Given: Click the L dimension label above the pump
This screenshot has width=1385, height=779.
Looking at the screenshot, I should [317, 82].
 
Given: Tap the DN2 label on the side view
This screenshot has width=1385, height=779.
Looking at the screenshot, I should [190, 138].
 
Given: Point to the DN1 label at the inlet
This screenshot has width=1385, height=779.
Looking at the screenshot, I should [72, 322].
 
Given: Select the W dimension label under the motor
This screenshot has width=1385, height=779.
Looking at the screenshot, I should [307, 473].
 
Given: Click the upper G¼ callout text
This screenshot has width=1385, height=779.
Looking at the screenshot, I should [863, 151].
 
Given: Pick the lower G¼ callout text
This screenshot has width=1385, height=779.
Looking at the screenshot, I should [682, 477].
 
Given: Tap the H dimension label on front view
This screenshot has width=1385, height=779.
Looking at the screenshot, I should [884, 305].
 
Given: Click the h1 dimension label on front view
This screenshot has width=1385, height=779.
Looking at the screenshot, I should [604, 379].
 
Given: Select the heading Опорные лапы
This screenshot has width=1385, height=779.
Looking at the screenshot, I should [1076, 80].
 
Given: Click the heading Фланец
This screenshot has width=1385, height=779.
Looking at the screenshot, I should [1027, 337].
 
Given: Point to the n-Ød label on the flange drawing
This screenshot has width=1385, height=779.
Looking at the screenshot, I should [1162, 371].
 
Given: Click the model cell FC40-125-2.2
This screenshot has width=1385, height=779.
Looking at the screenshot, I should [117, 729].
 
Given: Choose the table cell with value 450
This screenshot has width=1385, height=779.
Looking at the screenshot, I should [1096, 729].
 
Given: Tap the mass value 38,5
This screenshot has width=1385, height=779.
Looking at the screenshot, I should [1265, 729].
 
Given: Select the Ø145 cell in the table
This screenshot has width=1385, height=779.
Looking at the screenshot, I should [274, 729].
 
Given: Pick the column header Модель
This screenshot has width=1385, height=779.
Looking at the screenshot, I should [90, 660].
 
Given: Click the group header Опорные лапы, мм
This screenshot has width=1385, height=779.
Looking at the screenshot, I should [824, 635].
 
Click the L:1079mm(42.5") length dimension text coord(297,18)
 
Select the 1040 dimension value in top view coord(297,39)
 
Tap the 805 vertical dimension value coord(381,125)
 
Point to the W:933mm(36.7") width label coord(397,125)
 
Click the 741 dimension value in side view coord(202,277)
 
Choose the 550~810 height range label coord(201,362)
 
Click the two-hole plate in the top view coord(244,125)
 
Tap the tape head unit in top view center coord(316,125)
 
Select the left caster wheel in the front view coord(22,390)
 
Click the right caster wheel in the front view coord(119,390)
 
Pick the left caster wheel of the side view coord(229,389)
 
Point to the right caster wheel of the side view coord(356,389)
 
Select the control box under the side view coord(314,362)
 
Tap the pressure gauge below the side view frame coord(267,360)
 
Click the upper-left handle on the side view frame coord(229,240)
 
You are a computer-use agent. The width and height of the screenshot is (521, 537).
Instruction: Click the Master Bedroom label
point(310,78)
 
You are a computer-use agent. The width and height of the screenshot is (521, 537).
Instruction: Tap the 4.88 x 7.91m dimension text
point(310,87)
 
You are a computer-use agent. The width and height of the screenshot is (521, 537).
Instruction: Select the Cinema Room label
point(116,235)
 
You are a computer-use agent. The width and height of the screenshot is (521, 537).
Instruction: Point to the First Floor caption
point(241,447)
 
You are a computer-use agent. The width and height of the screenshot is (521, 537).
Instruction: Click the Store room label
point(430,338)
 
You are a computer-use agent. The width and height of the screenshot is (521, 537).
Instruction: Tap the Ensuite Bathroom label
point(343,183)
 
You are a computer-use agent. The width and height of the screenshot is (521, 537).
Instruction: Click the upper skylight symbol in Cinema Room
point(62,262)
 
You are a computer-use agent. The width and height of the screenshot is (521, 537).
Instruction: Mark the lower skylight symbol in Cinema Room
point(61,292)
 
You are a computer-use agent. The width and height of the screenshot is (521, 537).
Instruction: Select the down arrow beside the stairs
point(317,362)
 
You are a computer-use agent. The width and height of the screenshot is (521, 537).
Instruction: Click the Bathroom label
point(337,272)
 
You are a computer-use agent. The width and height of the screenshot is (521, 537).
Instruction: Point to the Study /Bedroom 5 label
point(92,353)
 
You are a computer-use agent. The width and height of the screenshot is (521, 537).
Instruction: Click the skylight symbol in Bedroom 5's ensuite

+ + + + + + +

### What you will do
Rewrite everything from the line containing "Choose the 550~810" down to the line containing "point(310,78)", replacing "caster wheel" with "swivel wheel" and leaving the rest unchanged. Return only those lines.

### Result
Choose the 550~810 height range label coord(201,362)
 
Click the two-hole plate in the top view coord(244,125)
 
Tap the tape head unit in top view center coord(316,125)
 
Select the left swivel wheel in the front view coord(22,390)
 
Click the right swivel wheel in the front view coord(119,390)
 
Pick the left swivel wheel of the side view coord(229,389)
 
Point to the right swivel wheel of the side view coord(356,389)
 
Select the control box under the side view coord(314,362)
 
Tap the pressure gauge below the side view frame coord(267,360)
 
Click the upper-left handle on the side view frame coord(229,240)
 
You are a computer-use agent. The width and height of the screenshot is (521, 537).
Instruction: Click the Master Bedroom label
point(310,78)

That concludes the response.